A Santa Casa da Misericórdia de Seia garante que não recebeu, até ao momento, qualquer proposta formal para voltar a gerir o Hospital Nossa Senhora da Assunção, nem foi contactada pelo Governo ou por outra entidade pública com esse objectivo. A Câmara Municipal de Seia diz, por seu lado, que também não conhece qualquer proposta concreta para a reversão da gestão do hospital, nem estudos que demonstrem que essa alteração melhoraria os cuidados prestados.
A posição das duas entidades surge na sequência das notícias sobre uma eventual reversão da gestão de hospitais das Misericórdias nacionalizados em 1975, entre os quais se inclui o hospital de Seia. A Santa Casa recorda que geriu o Hospital Nossa Senhora da Assunção até à nacionalização, em 11 de Novembro de 1975.
Apesar da nacionalização, o terreno e o edifício onde funciona o hospital permaneceram propriedade da Santa Casa da Misericórdia de Seia. A utilização das instalações pela Unidade Local de Saúde da Guarda é actualmente regulada por um contrato ao abrigo do qual é paga uma renda à instituição.

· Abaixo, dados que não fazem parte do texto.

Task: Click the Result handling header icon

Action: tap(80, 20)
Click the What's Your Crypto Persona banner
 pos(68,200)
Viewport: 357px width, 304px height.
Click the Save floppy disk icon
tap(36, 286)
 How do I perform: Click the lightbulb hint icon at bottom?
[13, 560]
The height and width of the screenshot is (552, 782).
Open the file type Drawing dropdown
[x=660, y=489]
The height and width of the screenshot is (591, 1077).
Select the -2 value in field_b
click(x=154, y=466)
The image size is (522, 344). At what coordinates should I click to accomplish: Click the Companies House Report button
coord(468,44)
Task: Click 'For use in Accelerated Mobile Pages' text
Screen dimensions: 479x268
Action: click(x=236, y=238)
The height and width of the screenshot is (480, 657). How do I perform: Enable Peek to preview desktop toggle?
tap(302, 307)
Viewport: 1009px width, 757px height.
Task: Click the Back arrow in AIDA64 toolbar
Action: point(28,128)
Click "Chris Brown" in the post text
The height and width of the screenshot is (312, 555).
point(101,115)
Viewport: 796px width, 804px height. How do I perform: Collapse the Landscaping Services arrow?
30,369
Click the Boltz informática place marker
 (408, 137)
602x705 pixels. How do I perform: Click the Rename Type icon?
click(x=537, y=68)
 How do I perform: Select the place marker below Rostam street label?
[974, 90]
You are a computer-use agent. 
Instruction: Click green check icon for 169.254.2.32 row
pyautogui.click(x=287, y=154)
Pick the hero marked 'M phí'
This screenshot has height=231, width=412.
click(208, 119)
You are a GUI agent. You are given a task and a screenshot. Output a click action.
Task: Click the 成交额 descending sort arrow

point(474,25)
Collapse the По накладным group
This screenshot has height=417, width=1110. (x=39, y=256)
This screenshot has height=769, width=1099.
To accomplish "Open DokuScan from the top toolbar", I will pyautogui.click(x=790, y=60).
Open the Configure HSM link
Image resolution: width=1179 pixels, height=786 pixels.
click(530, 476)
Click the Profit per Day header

Num comunicado divulgado esta quarta-feira, a Misericórdia diz estar disponível para analisar qualquer proposta que venha a ser apresentada, mas estabelece como condições a melhoria da qualidade dos cuidados, a preservação dos serviços actualmente disponibilizados e a salvaguarda dos direitos e da estabilidade dos profissionais. A instituição defende ainda que qualquer solução deverá garantir a sua sustentabilidade económica e financeira e não pôr em causa a sua missão social.
Também a Câmara Municipal de Seia considera que uma eventual alteração da gestão deve ser avaliada com base em dados concretos. A autarquia afirma que não tem conhecimento de “qualquer estudo técnico, económico ou assistencial” que demonstre que a reversão da gestão representaria uma melhoria para os utentes, os profissionais ou a qualidade dos cuidados prestados.
A Câmara defende que uma decisão desta dimensão não deve assentar em especulações e reclama uma análise transparente dos impactos para o concelho e para a região. A autarquia diz manter uma relação de cooperação institucional com a Misericórdia de Seia, mas sublinha que a discussão deverá decorrer de forma aberta e esclarecida perante a comunidade.
A prioridade da Câmara, afirma a autarquia, é a defesa de um hospital “cada vez mais qualificado”, com melhores instalações e condições para os profissionais e capaz de prestar cuidados de saúde de qualidade à população.
A Santa Casa garante, por seu lado, que acompanhará a evolução do processo e prestará esclarecimentos quando existirem factos concretos. A instituição afirma que qualquer eventual alteração da gestão deverá ser avaliada em função do interesse público, da qualidade dos cuidados de saúde e dos interesses da comunidade de Seia.